I'm from the UK, so can't help specifically - but there are a couple of regular posters in 'Spain' from the US who will no doubt answer - & some in other parts of Europe too


----------



## Bevdeforges (Nov 16, 2007)

I'm a bit north of Spain (i.e. in France) but I can give you a bit of perspective on the distance issue. Living overseas is always going to be "different" - different from how you're living in the US and different from what you expect when you first arrive. You have to kind of resolve to roll with the punches. Much of it is great, but there will be tough spots - loneliness, missing family members, missing certain favorites from "back home" including some of the many conveniences Americans take for granted. It comes and goes the first few years out.

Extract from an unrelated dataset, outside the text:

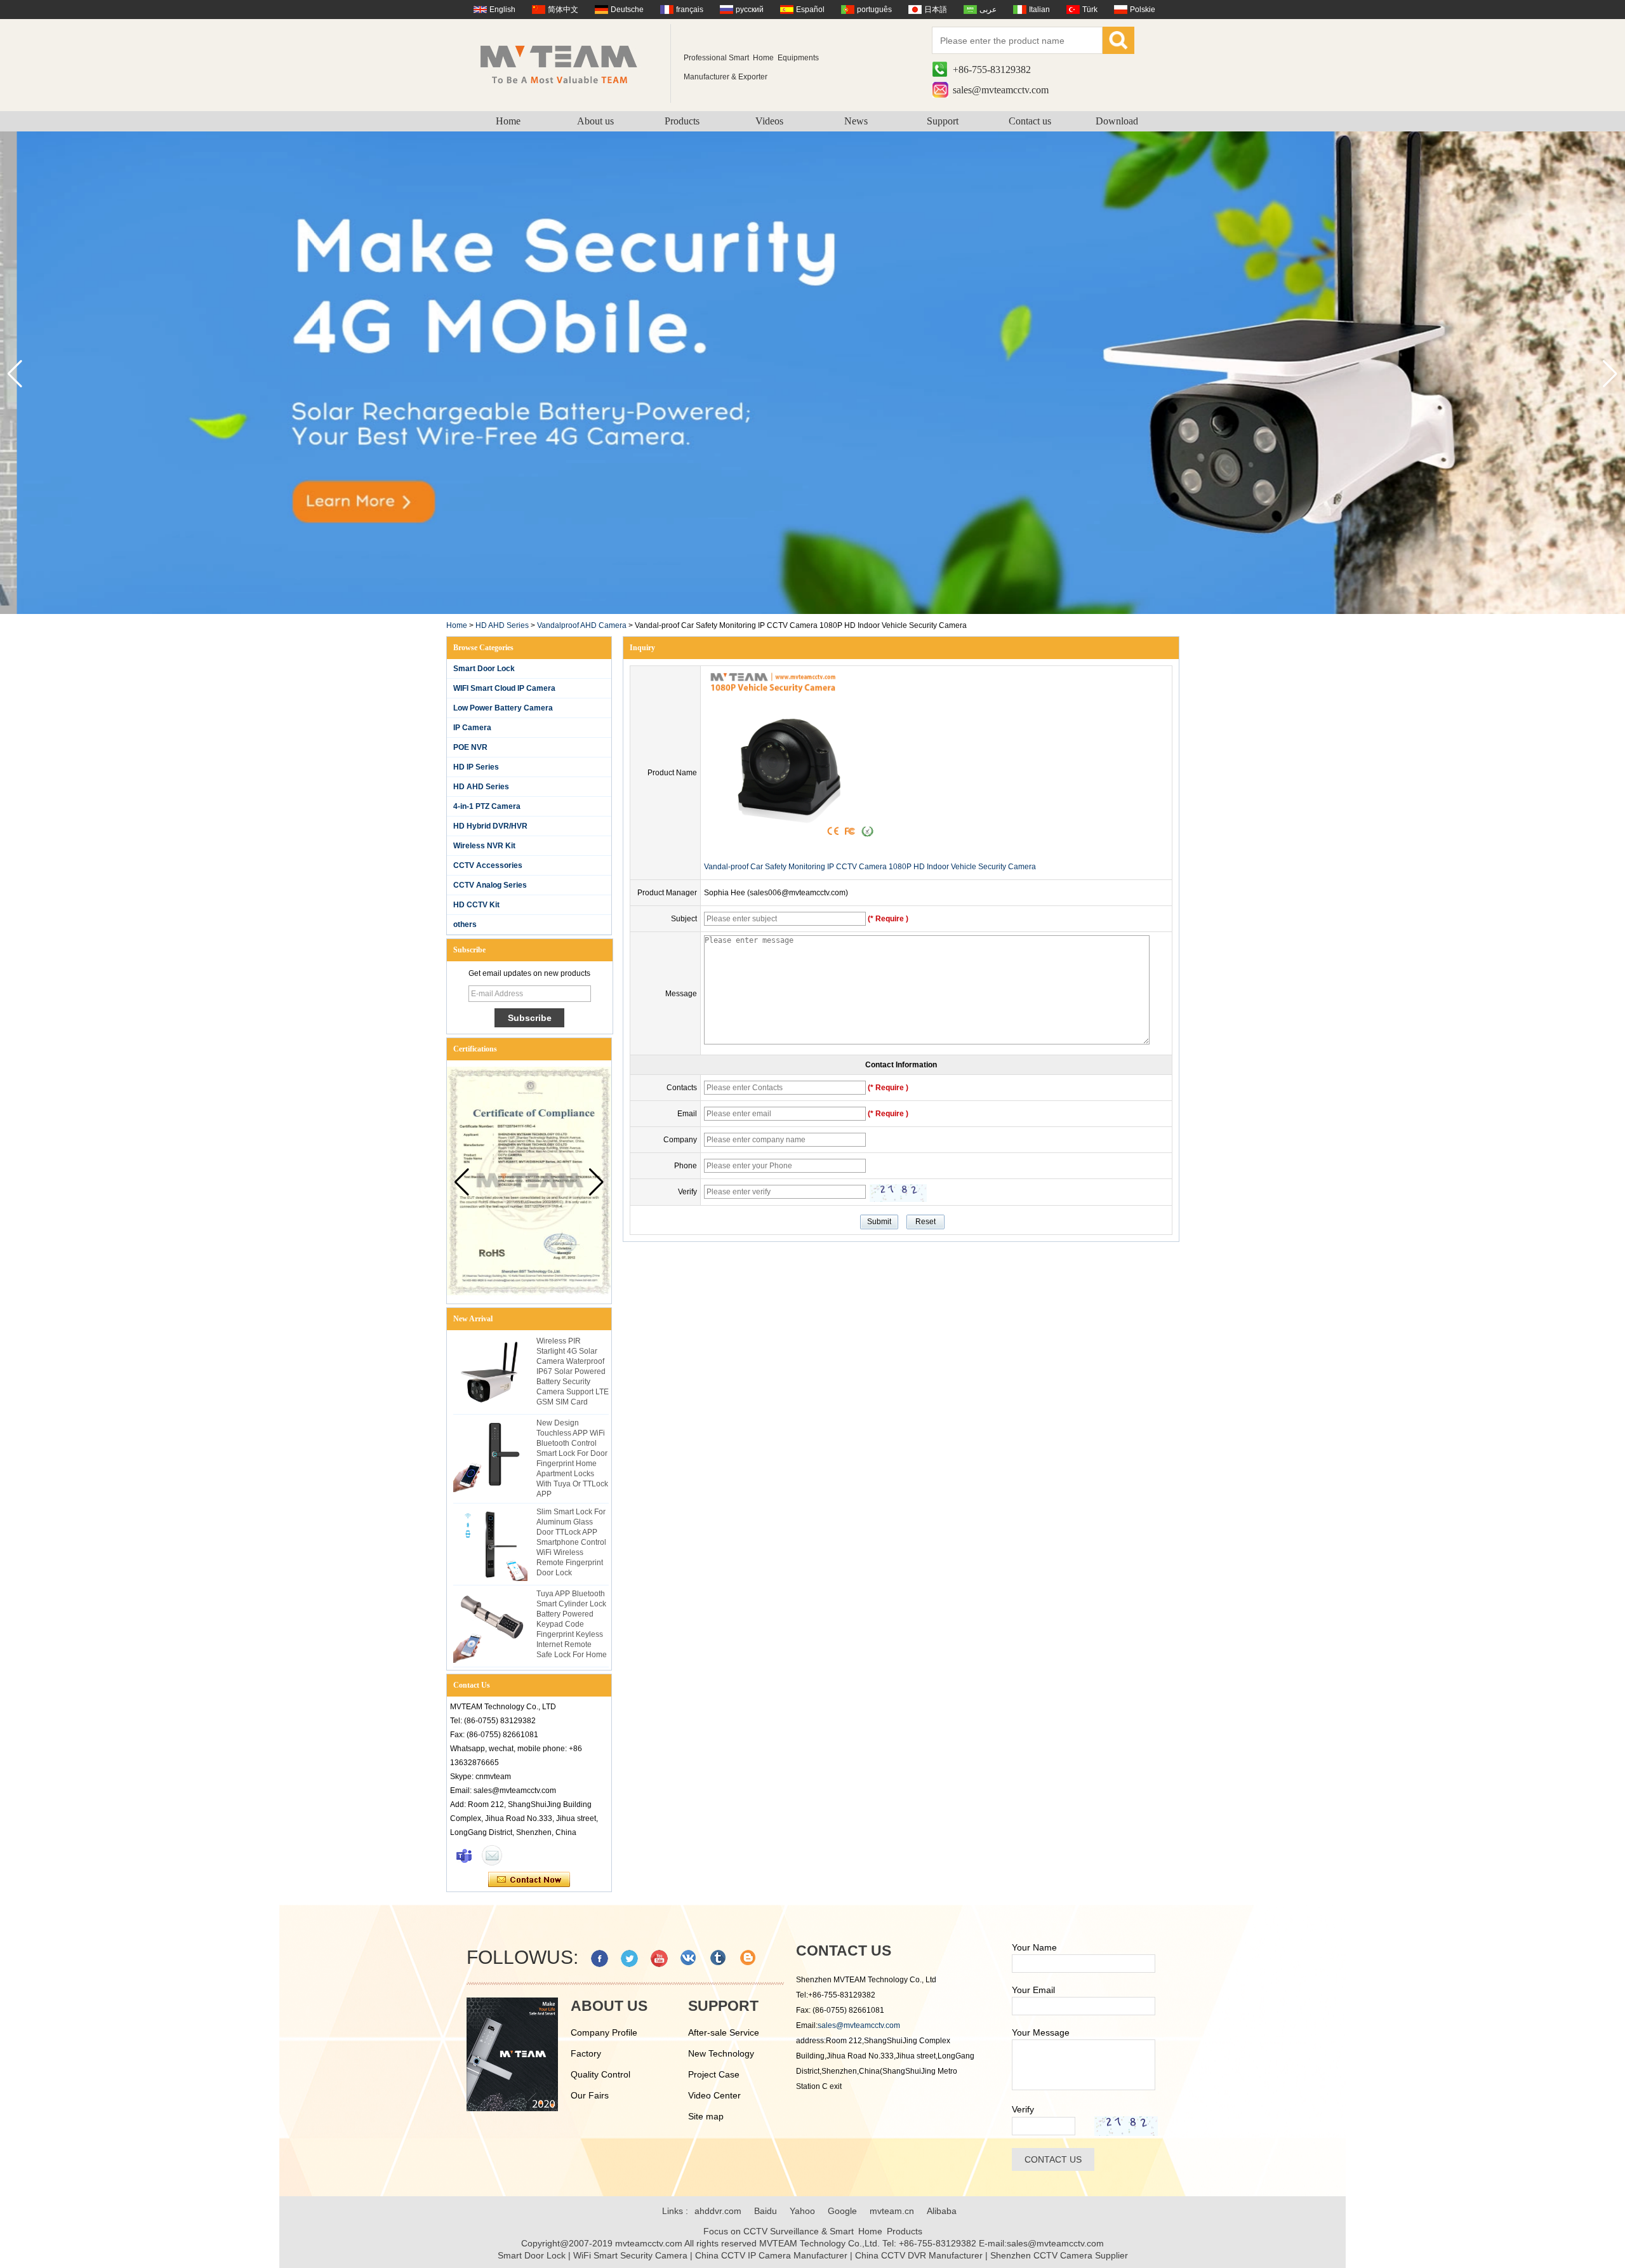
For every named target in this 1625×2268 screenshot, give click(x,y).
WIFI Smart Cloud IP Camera (504, 688)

As Americans (or Canadians or Aussies) we have a long flight back if we just want to visit - and depending on work and financial circumstances, it may work out that you are lucky to get back home once a year for a couple of weeks. I've gone through periods as long as 2 or 3 years between visits - but I've got a fairly small family back there and not that many family ties left.

It's easy to become jealous of the Brits, who are much closer to home and can get back more easily and more cheaply when necessary. When you're planning your budget, be sure to include both time and budget for periodic trips "home" including emergency money for a short-notice trip should parents or other family members require your presence in case of death, illness or other tragedy. You need to have some idea in your mind of what level of emergency will warrant a trip back across the pond, and possibly acknowledge the possibility that you won't be able to "be there" for some critical events.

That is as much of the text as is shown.